◆ PROVIDED PASSAGE

-- Start --

Wednesday, February 2, 2011

Doubleplusgood

So massive snowstorm today, and district-wide snow day. GREAT.
On the one day that I have no school, we get a snow day. This blows.
Also, this complicates my "gotta get to TKD no matter what the weather" plans considerably.

Here are some doodles from my sketchbook, and one finished work.
I apologize in advance for shitty camera quality.



Finally got this baby back, my first independent. Proud as hell of it, for once. I'll get a proper scan up eventually.



Got myself a red colour-erase pencil. I think I'm in love.
I don't think I'll draw with anything else ever again.



20 minute self-portrait in dying brush pen and marker.



Squiggly Monroe-inspired lady, and random topless girl with cane.



And the sketch of the thing I'm currently working on.

I've had quite the week :]

Peace,

~Lenny

Tuesday, January 25, 2011

Dun dun duuuuuuuuuuuuun

Mmkay here's some things I've been thinking about/enjoying lately.

1. Grigoriy Leps "Ukhodi Krasivo" (literally translated: Leave Pretty)


MAN OH MAN.
I think somewhere between his delivery and how goddamn catchy the beat is, I found myself hopping around my room with hairbrush in hand, singing (read: bellowing) along.

2. Future graphic novel?
Oh man I wish I hate starting things I don't finish, but I really really want to dip my feet into the sequential art with a plot world. I know I can't even update my comic on time, but gahhhh.
Must doodle some more and think this through.

3. Last exam tomorrow, I reaaaaaally don't want to study

That is all.

Peace,

~Lenny

Sunday, January 23, 2011

Graphic Design Portfolio take 1

Well the first portfolio interview I have up is for Sheridan/York graphic design (my 3rd choice), and simultaneously, we had to produce a portfolio for Desktop Design. Here are some pieces that I have copies of on my USB at the moment.



An 8-page book we had to make on ourselves, outlining past, present and future. I particularly enjoy my map of Europe.


A piece I've probably posted already, Photoshop painting from back in the day titled "Insomnia".


Logo Design for the company "Dairy Cow Cream Puffs" an all-organic gourmet cream puff bakery.


Street banner design for the theme "Urban trees" after the style of Irma Boom.


Independent assignment, poster for La Roux's "Tigerlily".


A series of 3 labels outlining different tastes (I'm pretty sure sour eel chips exist somewhere in Asia, I just haven't found them yet).

-- End --

◆ GIVEN INSTRUCTION
List each portfolio piece described in the blog entries' "Graphic Design Portfolio take 1" post.

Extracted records
-- Start --

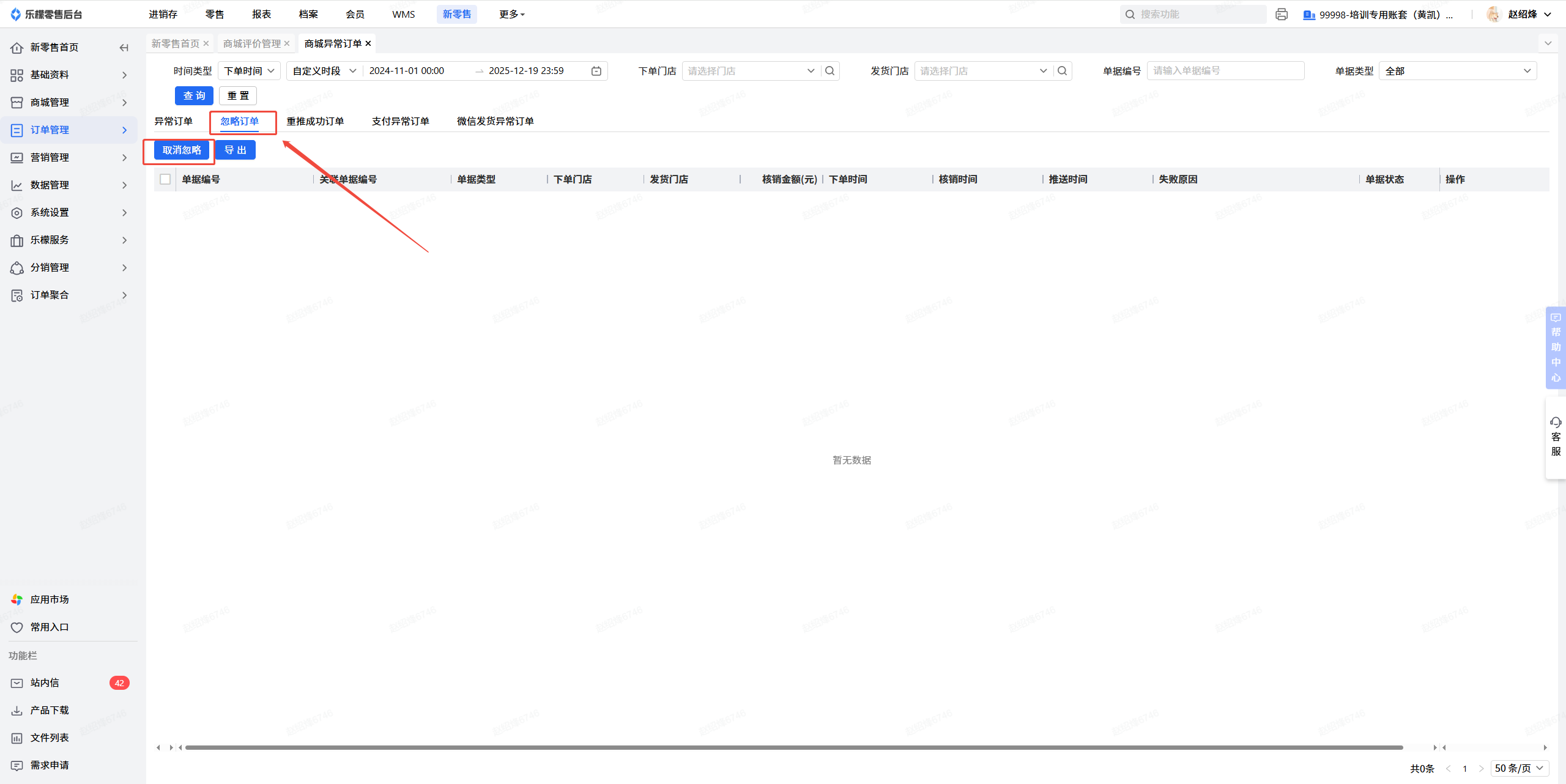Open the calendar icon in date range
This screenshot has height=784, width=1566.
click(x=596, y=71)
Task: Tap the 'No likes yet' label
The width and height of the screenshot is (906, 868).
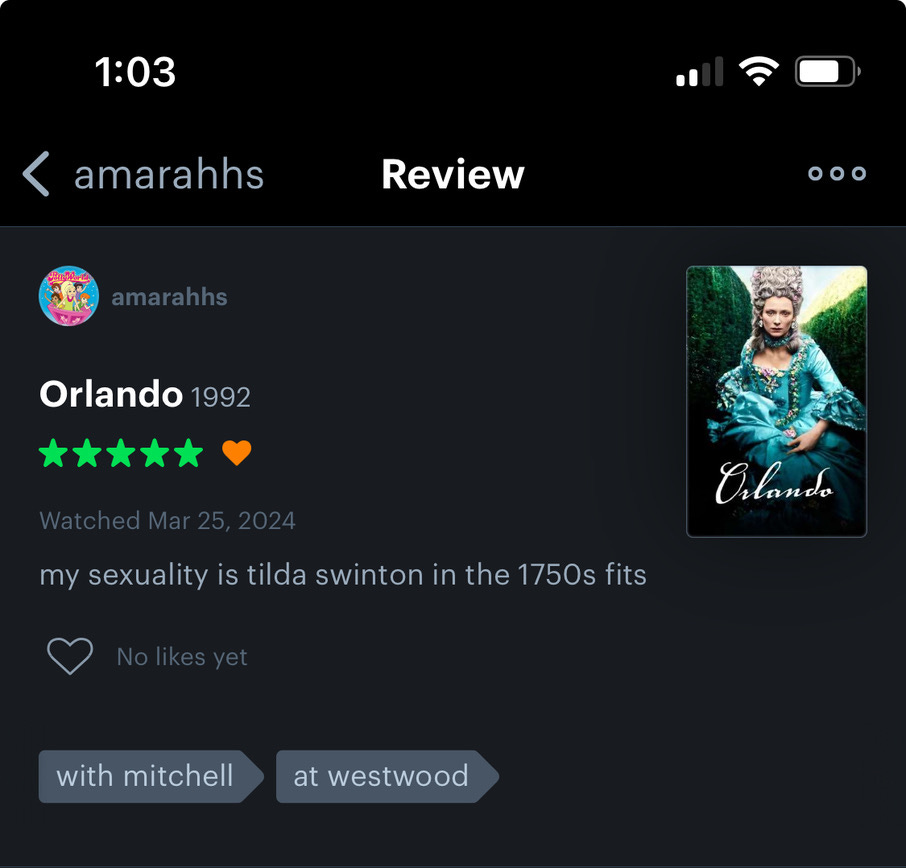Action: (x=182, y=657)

-- End --
-- Start --

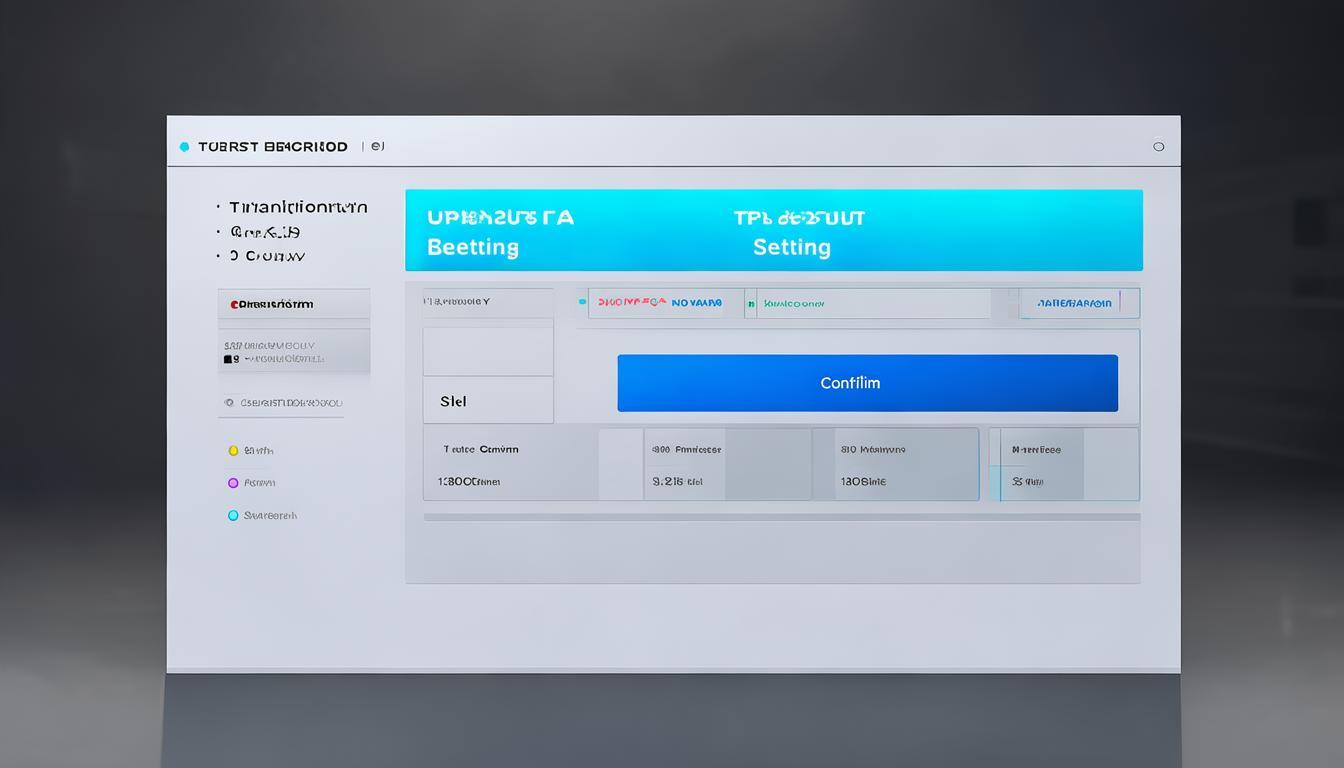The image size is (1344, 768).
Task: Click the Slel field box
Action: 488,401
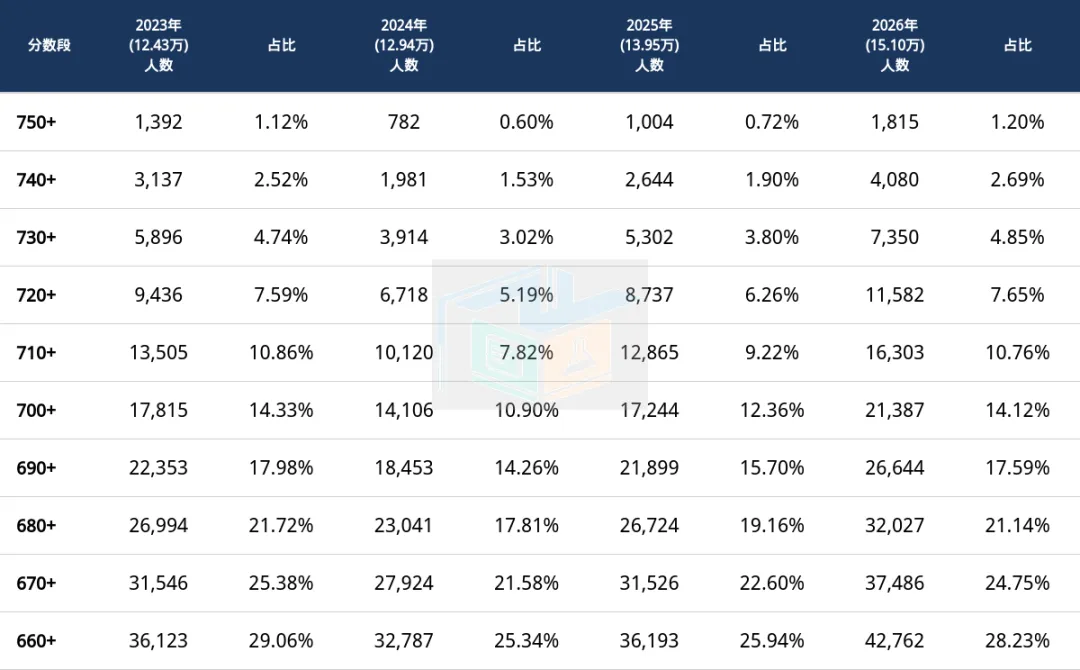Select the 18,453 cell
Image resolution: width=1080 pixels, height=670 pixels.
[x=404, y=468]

-- End --

◆ FINISHED EXERCISE
- An 8-page book about the writer, outlining past, present and future
- A Photoshop painting titled "Insomnia"
- A logo design for the company "Dairy Cow Cream Puffs"
- A street banner design for the theme "Urban trees" after the style of Irma Boom
- An independent assignment poster for La Roux's "Tigerlily"
- A series of 3 labels outlining different tastes